Hans-Dieter Jancker: Aber auf dem Foto sieht es eher wie ein Parkplatz aus – wenig einladend!

Heike Schäfer: Wenn die Straße noch enger wird durch die Verbreiterung, wie sollen dann die Fahrradfahrer und Autofahrer noch zusammen durchkommen?? Entweder ganz oder gar nicht Fußgängerzone, finde ich klasse.

Michael Borchardt: Genau. Wie in Tausenden anderen Städten. Von 20 bis 08. 30 Uhr Durchfahrt und Parken von PKW und Lieferanten. Ab 08.30 Uhr Durchfahrt verboten durch automatische Poller. Anlieger (Lieferanten, Post etc.) erhalten Zugang durch Fernbedienung. Wie attraktiv macht das dann das Bummeln in der Wismarschen erst!!!!

Cornelia Guenther: Was nützt mir eine Fußgängerzone? Einladende Geschäfte kann man an einer Hand abzählen!

Evi Lok: Diese Planung könnte sich auch negativ auf GVM auswirken. Veränderungen sind schön, sollten aber einen Sinn und Zweck haben und ob es dort gut angebracht ist, ist doch zu bezweifeln . . .

Tom Tomsen: erstmal müssen ja attraktive Geschäfte in die Innenstadt und dann kann man vielleicht über solche Umbauten nachdenken. Ich empfinde es als überflüssig und rausgeworfenes Geld.
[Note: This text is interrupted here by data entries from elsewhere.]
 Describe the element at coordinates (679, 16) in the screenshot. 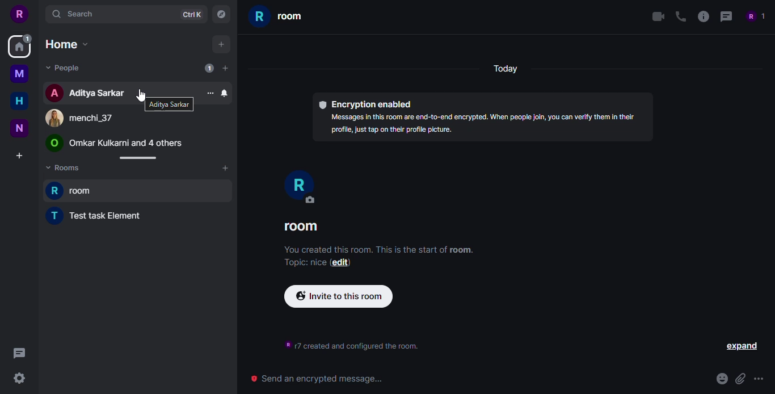

I see `voice call` at that location.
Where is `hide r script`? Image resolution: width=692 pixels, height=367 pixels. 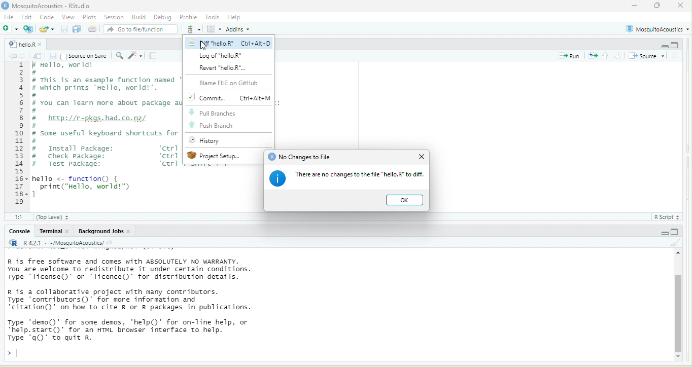
hide r script is located at coordinates (663, 46).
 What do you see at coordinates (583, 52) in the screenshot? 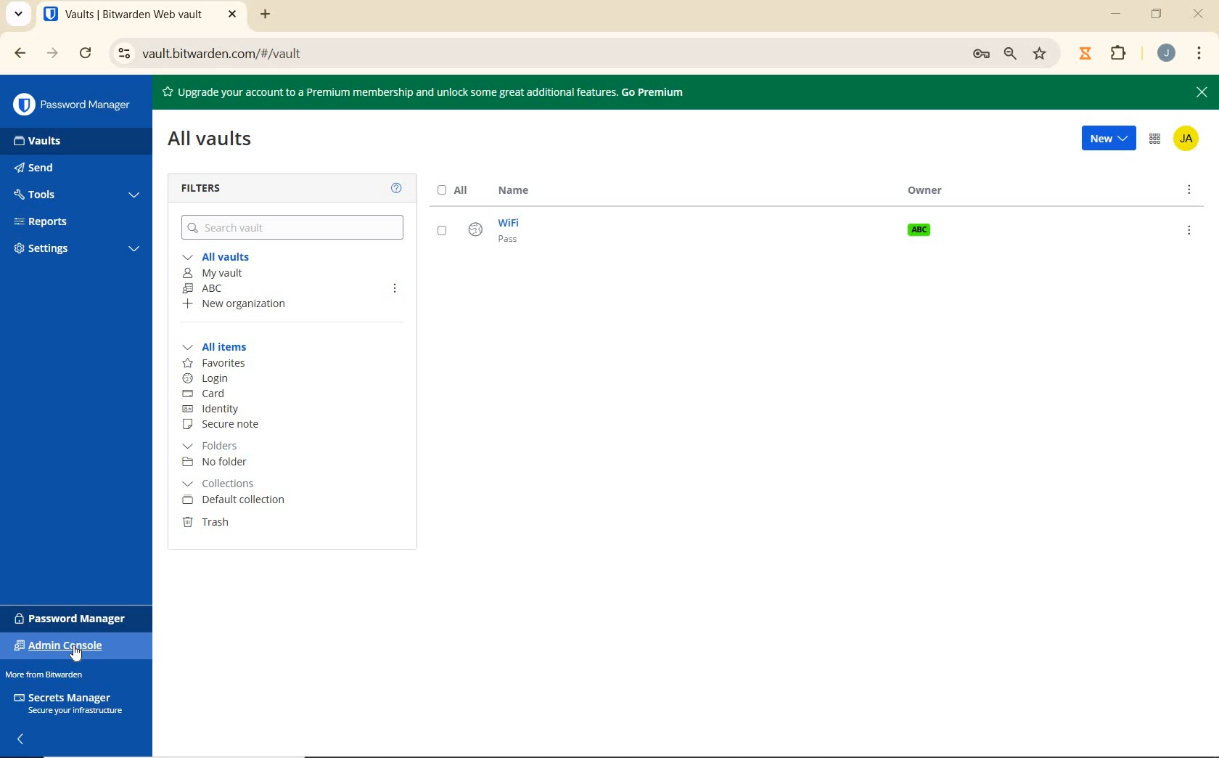
I see `ADDRESS BAR` at bounding box center [583, 52].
Udo Meier: Attraktive Geschäfte? Manchmal auch genau anders herum denken. Es soll nur die eine Seite verbreitert werden, für Fußgänger, Radfahrer und Geschäftsauslagen. Wir brauchen viele kleine regionale Läden mit regionalen Produkten und Dienstleistungen. Wir müssen die Kunden halten, die wir jetzt noch haben und den einen oder anderen dazugewinnen.

Katrin Steffen: Für Rollstühle,Rollatoren, Kinderwagen ist die Innenstadt obermies. Die engen Fußwege sind von den Geschäften oft noch zugestellt. Das katastrophale Pflaster der Straße macht ein Überqueren mit Rollstuhl oder Rollator fast unmöglich, weil die Räder immer wieder stecken bleiben. Es gibt keine ordentlichen beidseits abgesenkten Übergänge. Eine vernünftige Fußgängerzone wäre eine gute Idee.